> _WORK INSTRUCTION_: In the Week 7 NFL picks, how many points does the writer say Carolina has allowed?

> _SELECTED EXTRACT_:

....................

Yeah, I guess it is. And if the Niners weren’t undefeated against the spread this year, my record would be even worse. I almost decided to stop doing NFL picks the moment my dad put me in my place, but for some reason I’m continuing with this charade. Got to prove pops wrong … like that time back in 1987 when the Niners were down 20-7 at halftime to the Bengals and my dad’s response was to angrily march upstairs and take a nap. Waking him up after Joe Montana threw that last-second TD to Jerry Rice to win the game, followed by Bill Walsh skipping off the field, is definitely in my childhood memories top 10. It took me a full minute to convince my dad that I wasn’t lying about the Niners win, which came due to a vintage Montana comeback with a little help from Sam Wyche’s clock-management blunder.
Onto the Week 7 picks, with odds courtesy of 5dimes.com from around noon today (10/20/11):
Texans @ Titans (-3)
No Andre Johnson. The Texans are 1-2 on the road. Titans are 2-0 at home. Can you tell I’m trying to keep things simple here?
Pick: Titans
Bears @ Buccaneers (PK)
Jay Cutler’s probably not the only quarterback to ever say “f— him” about Mike Martz. Just ask Alex Smith.
Pick: Bucs
Falcons @ Lions (-3.5)
Jahvid Best suffered another concussion in the fourth quarter against the Niners, so the Lions tried to trade for Ronnie Brown, only the trade was voided because the RB they tried to deal, Jerome Harrison, was diagnosed with a brain tumor. So they effectively have no run game, and the 49ers exposed their run defense on Sunday. The Falcons, who are likely without Julio Jones for this one, have no excuse if they don’t give the ball to Michael Turner at least 20 times.
Pick: Falcons
Broncos @ Dolphins (PK)
Miami is truly terrible, and this will be a de facto home game for Denver with Tim Tebow starting.
Pick: Broncos
Redskins @ Panthers (-1)
Lost in all this Cam Newton craziness: Carolina has allowed 163 points (worst in the NFL, tied with the Colts) and they’re 1-5. But they’re a fun 1-5!
Pick: Redskins
Seahawks @ Browns (-2.5)
Seattle was thought of as one of the teams vying for Andrew Luck’s services (as long as his dad approves), and then they messed around and won a couple games. If they lose, the Niners enter Week 8 at least 3 games ahead of everyone in the NFC West. It can’t possibly be that easy this season, can it?
Pick: Seahawks*
* Reverse jinx
Chargers (-1) @ Jets
The Chargers’ record is 4-1. Pretty impressive. Their four wins were against the Vikings, Chiefs, Dolphins and Broncos … by a combined 25 points. Not quite as impressive.
Pick: Jets
Steelers (-3.5) @ Cardinals
This line shows how far Pittsburgh has fallen this year. Arizona’s defense is terrible, though.
Pick: Steelers
Rams @ Cowboys (-14.5)

....................

Stored items
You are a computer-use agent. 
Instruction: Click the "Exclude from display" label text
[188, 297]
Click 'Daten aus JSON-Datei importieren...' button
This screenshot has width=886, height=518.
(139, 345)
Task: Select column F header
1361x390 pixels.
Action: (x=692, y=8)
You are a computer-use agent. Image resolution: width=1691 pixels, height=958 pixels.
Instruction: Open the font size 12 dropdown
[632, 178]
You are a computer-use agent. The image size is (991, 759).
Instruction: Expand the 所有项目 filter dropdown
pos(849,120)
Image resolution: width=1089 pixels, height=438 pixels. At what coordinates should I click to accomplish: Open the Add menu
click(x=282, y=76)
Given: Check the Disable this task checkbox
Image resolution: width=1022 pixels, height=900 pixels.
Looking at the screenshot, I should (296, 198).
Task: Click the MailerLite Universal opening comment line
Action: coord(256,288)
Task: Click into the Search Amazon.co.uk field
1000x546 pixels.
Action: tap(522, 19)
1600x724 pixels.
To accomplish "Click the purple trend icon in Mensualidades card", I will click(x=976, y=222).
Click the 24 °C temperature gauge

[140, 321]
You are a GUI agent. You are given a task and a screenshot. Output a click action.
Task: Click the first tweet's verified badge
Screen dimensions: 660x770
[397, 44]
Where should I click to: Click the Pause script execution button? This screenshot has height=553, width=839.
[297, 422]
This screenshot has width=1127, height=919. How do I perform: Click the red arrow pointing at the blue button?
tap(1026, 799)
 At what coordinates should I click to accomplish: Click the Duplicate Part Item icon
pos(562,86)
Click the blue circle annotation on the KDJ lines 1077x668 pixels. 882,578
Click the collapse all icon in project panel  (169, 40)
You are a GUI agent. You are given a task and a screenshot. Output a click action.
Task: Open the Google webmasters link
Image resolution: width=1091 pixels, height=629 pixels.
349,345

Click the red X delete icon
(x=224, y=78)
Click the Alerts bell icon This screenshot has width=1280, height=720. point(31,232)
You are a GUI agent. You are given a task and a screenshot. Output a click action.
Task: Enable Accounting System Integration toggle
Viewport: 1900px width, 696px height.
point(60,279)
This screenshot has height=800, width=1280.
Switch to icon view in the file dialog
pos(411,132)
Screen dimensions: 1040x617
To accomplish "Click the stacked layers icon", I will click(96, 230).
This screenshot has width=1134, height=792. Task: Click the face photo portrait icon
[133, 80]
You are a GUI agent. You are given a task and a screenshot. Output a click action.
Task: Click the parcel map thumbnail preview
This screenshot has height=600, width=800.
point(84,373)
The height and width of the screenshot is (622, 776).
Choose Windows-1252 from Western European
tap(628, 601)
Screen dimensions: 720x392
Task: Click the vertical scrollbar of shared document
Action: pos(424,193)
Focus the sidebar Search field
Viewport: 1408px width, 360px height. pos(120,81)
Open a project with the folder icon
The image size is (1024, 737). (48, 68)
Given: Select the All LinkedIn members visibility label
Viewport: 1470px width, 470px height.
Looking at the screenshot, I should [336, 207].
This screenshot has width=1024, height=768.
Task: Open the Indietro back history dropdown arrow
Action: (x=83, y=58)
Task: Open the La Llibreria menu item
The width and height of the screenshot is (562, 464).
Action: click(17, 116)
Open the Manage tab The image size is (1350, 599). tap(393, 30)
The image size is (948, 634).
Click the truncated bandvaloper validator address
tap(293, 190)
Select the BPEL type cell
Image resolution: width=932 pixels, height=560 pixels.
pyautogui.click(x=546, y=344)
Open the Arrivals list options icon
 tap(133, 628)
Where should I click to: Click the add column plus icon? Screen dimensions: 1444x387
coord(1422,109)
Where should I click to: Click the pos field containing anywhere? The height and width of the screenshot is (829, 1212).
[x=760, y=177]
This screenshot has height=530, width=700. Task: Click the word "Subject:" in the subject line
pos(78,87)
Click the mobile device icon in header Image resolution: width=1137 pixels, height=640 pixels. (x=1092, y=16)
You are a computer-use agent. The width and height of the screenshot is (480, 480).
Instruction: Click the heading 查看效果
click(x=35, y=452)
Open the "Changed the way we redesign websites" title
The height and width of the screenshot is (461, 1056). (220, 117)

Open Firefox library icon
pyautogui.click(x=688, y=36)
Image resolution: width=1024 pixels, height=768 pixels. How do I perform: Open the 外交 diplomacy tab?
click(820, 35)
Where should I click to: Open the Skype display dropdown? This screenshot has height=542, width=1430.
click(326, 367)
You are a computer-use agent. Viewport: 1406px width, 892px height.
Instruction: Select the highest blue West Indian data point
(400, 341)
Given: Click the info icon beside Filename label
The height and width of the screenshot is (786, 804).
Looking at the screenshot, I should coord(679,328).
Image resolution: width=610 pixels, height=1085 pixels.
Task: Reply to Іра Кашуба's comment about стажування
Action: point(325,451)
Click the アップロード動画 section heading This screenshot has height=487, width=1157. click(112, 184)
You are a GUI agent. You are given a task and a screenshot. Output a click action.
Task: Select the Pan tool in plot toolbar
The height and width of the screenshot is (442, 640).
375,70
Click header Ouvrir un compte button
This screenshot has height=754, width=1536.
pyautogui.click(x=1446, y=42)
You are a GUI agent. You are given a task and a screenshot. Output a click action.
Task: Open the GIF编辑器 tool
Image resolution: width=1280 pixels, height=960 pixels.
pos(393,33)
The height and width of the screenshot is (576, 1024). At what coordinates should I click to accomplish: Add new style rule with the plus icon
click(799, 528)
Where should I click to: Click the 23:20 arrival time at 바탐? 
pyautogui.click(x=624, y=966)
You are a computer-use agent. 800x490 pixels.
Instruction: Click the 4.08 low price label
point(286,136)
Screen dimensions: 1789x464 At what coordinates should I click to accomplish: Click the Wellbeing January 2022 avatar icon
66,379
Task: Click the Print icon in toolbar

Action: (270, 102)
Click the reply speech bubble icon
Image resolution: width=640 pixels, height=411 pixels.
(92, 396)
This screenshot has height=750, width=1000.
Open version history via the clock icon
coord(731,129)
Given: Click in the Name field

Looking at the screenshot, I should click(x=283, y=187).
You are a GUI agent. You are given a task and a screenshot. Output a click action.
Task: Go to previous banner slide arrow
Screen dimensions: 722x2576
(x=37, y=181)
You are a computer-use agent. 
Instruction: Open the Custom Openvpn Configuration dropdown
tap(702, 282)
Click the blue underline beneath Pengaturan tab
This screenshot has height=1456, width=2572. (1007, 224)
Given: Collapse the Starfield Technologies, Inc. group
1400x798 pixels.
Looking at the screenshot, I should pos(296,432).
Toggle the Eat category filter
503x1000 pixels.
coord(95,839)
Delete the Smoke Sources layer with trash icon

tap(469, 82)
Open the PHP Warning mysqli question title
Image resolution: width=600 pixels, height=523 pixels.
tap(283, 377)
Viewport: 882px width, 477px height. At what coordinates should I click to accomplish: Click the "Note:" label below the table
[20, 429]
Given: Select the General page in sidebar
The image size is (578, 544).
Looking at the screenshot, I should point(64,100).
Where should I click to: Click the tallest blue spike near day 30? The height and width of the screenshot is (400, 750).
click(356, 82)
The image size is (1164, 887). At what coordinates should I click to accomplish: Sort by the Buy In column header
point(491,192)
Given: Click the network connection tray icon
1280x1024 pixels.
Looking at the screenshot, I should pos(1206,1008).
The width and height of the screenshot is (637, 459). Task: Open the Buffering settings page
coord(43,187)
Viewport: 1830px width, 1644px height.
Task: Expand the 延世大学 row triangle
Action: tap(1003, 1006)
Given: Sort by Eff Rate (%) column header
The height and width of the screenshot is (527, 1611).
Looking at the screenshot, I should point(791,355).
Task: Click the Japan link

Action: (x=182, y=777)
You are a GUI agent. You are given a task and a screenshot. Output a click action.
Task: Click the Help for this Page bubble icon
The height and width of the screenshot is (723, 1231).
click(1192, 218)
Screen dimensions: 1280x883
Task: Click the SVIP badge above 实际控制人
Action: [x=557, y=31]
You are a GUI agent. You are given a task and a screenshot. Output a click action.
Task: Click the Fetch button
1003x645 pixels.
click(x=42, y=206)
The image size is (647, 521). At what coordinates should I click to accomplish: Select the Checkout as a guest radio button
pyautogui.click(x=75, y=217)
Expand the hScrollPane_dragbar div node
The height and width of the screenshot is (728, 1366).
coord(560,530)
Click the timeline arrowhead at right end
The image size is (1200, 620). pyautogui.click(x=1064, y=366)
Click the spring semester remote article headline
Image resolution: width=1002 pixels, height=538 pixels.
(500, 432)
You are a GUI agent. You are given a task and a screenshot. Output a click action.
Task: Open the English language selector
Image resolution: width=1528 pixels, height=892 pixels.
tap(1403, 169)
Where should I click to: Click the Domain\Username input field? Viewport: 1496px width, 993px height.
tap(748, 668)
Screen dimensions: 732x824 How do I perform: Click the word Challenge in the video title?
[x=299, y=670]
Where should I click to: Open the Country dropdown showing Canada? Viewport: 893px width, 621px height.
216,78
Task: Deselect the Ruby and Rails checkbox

....................

> _SOLUTION TO THIS EXERCISE_: 163 points